- [WHAT TO WORK ON]
Print the range of lines that opens with the line containing "979x497 pixels." and closes with the last line of the listing. Include both ends; print nothing more.
- - -
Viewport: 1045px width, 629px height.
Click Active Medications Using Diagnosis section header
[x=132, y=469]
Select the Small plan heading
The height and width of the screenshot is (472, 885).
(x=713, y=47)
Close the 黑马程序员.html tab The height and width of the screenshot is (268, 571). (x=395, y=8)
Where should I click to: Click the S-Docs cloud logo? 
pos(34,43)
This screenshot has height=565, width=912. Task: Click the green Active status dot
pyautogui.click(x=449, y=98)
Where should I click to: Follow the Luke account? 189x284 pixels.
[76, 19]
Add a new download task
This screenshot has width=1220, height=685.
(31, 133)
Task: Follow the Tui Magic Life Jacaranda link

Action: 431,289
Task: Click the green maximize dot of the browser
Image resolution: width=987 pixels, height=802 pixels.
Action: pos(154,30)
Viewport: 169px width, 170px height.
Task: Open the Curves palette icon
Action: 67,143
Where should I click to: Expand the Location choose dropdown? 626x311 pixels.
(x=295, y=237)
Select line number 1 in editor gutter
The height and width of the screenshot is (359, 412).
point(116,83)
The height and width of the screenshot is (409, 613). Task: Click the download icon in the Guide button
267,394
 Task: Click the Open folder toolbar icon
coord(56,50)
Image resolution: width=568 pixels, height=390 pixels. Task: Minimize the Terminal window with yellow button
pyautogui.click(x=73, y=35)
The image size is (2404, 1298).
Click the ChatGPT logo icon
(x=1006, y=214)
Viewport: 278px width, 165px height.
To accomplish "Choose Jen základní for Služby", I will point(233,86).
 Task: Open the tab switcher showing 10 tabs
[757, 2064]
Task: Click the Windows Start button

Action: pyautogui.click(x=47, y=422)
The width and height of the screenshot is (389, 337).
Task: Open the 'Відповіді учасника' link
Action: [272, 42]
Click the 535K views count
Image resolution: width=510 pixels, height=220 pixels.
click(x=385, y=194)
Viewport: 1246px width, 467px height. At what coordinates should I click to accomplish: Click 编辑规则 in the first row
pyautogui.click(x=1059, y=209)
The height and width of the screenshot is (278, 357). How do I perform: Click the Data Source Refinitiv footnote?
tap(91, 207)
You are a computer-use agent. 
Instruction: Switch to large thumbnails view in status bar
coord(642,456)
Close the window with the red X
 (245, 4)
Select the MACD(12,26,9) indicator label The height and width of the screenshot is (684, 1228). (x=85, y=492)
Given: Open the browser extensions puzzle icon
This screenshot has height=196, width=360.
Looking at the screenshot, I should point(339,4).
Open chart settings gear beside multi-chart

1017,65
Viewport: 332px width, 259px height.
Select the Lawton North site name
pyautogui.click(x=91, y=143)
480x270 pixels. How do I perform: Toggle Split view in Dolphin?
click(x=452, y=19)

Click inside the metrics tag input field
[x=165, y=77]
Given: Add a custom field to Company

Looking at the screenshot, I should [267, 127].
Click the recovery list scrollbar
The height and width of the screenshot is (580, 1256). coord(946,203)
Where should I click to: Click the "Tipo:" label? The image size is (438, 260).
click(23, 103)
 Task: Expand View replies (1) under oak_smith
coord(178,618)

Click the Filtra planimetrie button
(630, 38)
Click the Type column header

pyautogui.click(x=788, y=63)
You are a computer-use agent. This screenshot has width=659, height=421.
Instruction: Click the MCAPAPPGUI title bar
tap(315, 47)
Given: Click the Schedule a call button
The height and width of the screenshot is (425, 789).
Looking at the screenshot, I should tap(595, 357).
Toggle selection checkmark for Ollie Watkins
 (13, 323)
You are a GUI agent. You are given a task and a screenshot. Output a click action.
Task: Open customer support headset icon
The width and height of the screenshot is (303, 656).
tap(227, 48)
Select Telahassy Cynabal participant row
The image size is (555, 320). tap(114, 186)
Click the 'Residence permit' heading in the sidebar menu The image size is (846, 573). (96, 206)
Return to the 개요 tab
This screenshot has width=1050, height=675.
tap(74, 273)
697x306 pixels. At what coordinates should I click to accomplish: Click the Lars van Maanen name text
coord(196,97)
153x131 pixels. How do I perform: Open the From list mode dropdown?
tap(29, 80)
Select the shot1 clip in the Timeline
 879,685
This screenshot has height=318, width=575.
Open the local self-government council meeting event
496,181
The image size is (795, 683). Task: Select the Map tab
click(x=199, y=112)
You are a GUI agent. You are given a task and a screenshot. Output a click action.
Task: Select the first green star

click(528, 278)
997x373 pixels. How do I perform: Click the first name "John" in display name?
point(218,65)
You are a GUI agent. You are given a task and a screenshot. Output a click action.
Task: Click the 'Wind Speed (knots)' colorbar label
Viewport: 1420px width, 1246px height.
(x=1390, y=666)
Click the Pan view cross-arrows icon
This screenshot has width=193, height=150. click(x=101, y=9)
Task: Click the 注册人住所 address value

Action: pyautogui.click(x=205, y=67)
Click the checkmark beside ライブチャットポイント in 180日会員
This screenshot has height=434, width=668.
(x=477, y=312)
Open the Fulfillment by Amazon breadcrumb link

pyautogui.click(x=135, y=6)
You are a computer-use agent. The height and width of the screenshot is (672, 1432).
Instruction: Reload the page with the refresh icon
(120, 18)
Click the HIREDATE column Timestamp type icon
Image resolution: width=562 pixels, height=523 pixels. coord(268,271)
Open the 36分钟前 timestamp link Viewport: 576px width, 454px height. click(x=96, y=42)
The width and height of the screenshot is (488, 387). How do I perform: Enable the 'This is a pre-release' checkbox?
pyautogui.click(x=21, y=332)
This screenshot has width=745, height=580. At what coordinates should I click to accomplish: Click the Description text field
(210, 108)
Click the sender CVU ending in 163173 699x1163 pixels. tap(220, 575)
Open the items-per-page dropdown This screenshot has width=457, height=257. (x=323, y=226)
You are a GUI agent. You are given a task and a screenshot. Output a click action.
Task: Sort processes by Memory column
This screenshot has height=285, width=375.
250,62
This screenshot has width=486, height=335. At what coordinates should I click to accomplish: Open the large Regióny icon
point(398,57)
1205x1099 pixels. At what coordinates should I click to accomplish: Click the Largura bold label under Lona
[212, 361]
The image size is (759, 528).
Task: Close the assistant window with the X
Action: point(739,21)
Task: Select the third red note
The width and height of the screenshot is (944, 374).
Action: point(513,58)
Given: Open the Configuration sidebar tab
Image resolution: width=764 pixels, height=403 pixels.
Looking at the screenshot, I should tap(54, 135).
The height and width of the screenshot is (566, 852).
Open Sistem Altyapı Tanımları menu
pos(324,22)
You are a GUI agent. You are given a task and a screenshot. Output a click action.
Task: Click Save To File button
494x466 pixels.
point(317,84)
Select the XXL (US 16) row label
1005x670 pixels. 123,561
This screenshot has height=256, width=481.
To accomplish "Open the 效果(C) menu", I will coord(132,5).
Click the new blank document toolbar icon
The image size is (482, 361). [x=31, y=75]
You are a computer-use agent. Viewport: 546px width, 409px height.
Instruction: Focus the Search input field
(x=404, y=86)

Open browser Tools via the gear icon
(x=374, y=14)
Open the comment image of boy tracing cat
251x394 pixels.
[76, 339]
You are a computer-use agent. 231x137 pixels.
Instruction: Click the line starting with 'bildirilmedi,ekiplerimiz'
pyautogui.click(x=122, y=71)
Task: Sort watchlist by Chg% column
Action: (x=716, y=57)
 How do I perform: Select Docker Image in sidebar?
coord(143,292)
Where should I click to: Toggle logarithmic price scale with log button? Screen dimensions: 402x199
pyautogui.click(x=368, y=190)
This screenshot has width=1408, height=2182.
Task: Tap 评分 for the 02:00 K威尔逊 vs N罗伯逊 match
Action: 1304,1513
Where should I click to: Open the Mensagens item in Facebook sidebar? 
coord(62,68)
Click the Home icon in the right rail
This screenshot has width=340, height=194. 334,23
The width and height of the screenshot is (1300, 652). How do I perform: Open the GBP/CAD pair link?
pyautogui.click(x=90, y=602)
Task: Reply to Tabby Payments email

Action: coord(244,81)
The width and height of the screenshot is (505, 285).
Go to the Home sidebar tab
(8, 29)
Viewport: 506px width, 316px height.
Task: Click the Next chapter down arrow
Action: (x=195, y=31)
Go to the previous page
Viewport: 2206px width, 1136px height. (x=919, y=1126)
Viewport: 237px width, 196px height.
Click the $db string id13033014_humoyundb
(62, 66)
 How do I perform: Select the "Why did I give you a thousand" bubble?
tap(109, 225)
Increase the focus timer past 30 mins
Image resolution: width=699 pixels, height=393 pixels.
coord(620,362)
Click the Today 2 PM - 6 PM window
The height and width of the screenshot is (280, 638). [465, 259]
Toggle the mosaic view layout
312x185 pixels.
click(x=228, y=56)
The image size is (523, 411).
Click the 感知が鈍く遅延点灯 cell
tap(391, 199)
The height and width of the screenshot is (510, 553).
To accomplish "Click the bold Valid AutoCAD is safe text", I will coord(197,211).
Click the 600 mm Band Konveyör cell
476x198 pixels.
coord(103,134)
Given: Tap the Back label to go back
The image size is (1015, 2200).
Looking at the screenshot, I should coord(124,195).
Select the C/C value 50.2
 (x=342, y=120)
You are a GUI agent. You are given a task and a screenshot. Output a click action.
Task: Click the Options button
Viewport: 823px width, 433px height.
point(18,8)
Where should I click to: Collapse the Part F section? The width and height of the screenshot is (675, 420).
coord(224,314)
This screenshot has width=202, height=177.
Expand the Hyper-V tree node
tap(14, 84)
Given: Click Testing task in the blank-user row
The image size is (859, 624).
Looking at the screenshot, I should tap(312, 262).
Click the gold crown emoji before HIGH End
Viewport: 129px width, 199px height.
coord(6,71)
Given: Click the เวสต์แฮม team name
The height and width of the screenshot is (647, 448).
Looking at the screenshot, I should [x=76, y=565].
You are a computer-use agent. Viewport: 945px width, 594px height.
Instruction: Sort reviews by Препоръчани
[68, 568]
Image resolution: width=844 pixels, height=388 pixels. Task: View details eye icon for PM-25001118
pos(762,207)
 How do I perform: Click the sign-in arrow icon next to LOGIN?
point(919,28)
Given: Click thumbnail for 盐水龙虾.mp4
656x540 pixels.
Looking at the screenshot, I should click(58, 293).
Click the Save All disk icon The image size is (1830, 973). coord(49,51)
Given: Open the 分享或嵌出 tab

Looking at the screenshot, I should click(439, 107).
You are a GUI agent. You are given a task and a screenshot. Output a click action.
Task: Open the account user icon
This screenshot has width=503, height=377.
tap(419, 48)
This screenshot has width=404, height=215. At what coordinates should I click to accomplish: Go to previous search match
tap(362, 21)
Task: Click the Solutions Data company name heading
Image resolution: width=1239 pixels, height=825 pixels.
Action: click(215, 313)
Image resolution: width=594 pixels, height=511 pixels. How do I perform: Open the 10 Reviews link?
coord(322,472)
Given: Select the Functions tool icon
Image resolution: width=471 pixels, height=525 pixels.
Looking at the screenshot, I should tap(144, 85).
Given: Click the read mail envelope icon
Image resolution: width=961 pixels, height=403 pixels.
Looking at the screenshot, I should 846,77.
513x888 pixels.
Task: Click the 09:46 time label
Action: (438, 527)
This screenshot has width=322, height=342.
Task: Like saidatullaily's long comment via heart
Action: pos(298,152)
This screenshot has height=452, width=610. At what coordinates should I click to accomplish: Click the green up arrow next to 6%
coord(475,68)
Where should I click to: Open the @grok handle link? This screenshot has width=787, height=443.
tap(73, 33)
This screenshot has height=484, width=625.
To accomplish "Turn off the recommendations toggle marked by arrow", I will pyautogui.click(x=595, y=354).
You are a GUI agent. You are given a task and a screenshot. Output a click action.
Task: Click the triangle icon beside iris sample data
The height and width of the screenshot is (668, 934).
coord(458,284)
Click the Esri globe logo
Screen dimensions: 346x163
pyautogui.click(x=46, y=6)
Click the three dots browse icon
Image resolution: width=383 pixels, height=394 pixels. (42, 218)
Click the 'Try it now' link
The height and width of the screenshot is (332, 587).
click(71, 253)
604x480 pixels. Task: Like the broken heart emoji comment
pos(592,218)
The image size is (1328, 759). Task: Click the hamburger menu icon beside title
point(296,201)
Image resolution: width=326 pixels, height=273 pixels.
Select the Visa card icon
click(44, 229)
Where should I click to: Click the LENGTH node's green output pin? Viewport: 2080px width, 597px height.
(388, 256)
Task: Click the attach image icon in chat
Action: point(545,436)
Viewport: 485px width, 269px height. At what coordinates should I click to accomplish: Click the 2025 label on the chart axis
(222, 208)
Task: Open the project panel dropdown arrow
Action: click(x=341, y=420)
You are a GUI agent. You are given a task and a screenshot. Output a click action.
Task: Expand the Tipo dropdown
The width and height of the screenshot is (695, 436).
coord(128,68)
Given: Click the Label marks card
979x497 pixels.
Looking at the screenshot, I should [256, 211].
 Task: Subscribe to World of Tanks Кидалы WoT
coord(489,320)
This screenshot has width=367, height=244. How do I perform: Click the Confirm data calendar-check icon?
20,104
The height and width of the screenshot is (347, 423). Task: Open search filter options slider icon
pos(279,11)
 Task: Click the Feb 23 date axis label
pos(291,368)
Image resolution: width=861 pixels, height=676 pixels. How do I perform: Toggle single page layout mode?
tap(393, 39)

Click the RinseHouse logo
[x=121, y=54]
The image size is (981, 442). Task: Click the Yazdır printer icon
- - -
- [TASK RESPONSE]
979x497 pixels.
Looking at the screenshot, I should [256, 211].
 Task: Subscribe to World of Tanks Кидалы WoT
coord(489,320)
This screenshot has width=367, height=244. How do I perform: Click the Confirm data calendar-check icon?
20,104
The height and width of the screenshot is (347, 423). Task: Open search filter options slider icon
pos(279,11)
 Task: Click the Feb 23 date axis label
pos(291,368)
Image resolution: width=861 pixels, height=676 pixels. How do I perform: Toggle single page layout mode?
tap(393, 39)

Click the RinseHouse logo
[x=121, y=54]
The image size is (981, 442). Task: Click the Yazdır printer icon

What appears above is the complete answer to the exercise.